Nigeria is number one in Africa and sixth in the world among countries with high TB burdens

For Immediate Release

Friday, May 17, 2019

Abuja – The U.S. Agency for International Development (USAID) has signed a partnership with Nigeria’s Federal Ministry of Health to embrace a new business model to fight tuberculosis (TB). Nigeria’s political commitment to the “Global Accelerator to End Tuberculosis” will update the two countries’ partnership to meet the United Nations’ new TB targets as agreed by heads of state, including President Muhammadu Buhari, at the September 2018 General Assembly High Level Meeting.

At a signing ceremony at the U.S. Embassy, Nigeria’s Minister of Health Prof. Isaac Adewole said he welcomes the initiative as a new means of working toward the goal of “taking Nigeria out of the league of countries with high numbers” of untreated TB cases.

“The Accelerator initiative is of tremendous importance to us,” Prof. Adewole said. “With this new partnership, we will re-intensify the battle against tuberculosis. If we want to improve our life expectancy and help things take a turn for the better in Nigeria, we must address TB.”

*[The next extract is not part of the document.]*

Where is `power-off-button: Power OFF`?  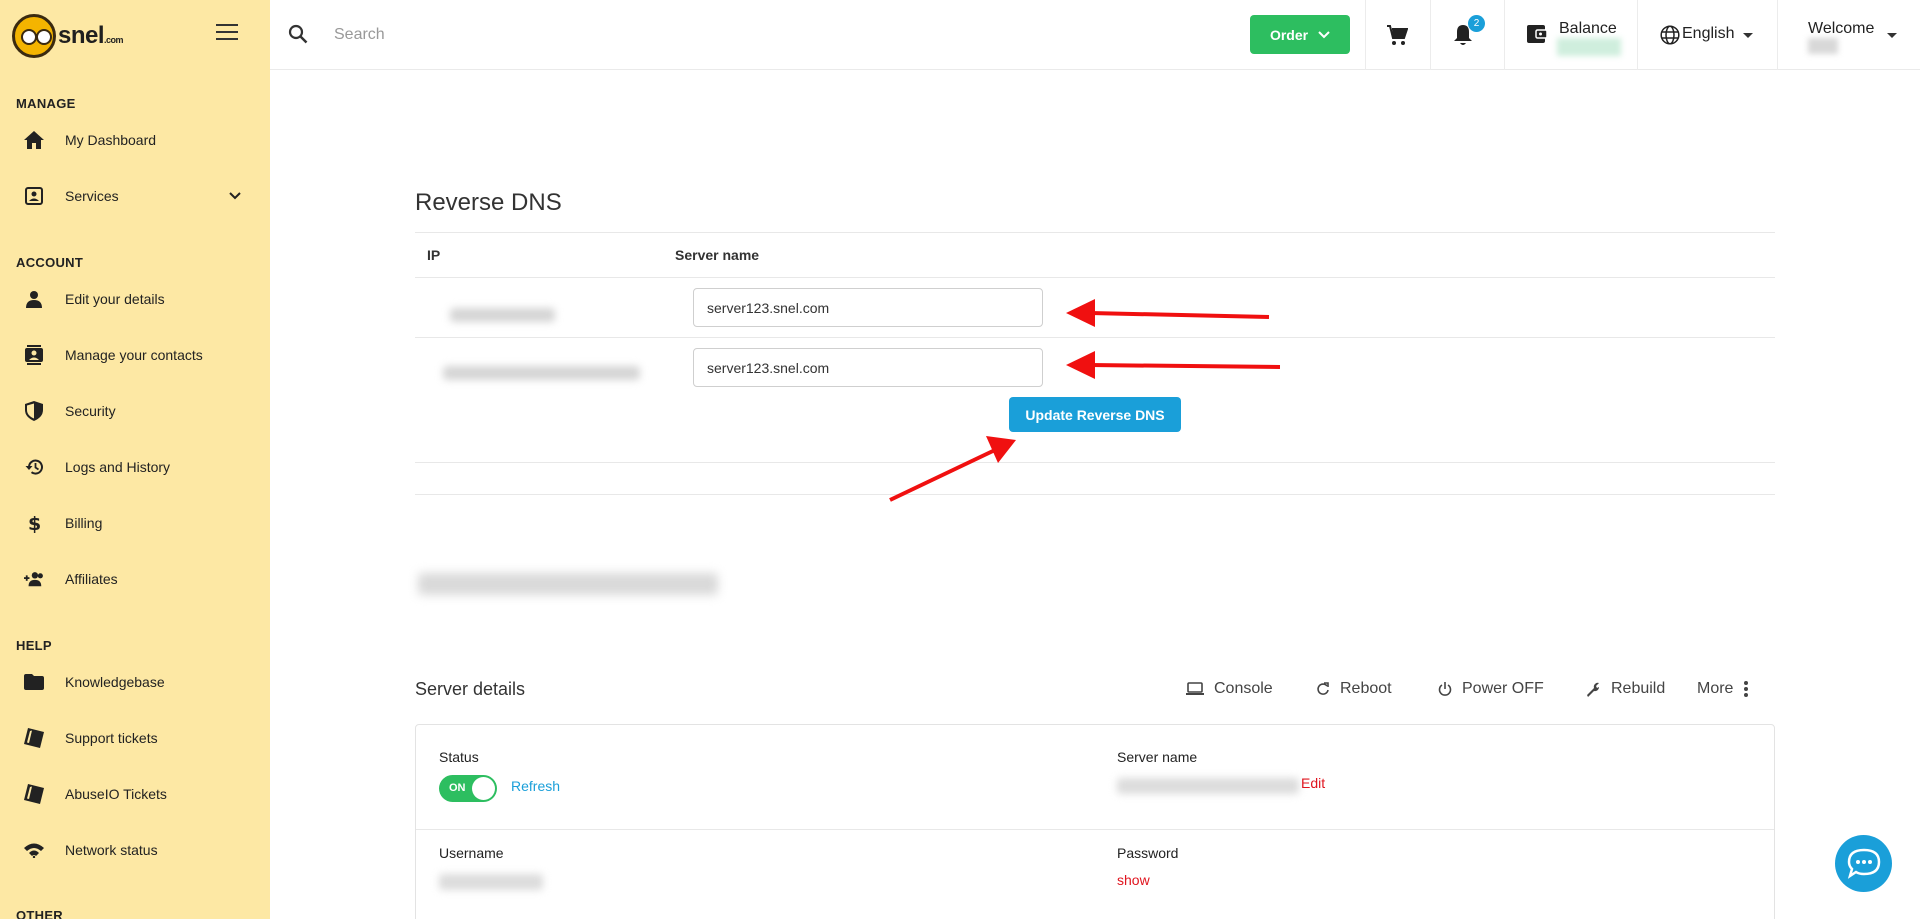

Nigeria is number one in Africa and sixth in the world among countries with high TB burdens, with more than 400,000 new cases a year, but only about a quarter of those cases are actually diagnosed and treated. In 2017, about 115,000 people died from the disease. Another 63,000 HIV-positive people also get TB each year, with 39,000 deaths recorded in 2017.

At the ceremony, Prof. Adewole noted that the public’s awareness about TB is still very low: fewer than 30 percent of Nigerians are aware of the signs and symptoms of the disease. He said stigma remains a major barrier and contributes to the poor health seeking behavior of TB patients, causing sick people to seek treatment under false names, in the informal health sector or not at all.

In September 2018 after the United Nations General Assembly, USAID Administrator Mark Green announced the new ‘Accelerator’ business model along with $30 million in funding to catalyze existing investments toward the goal meet the UN targets set at the September meeting of treating 40 million people with TB by 2022.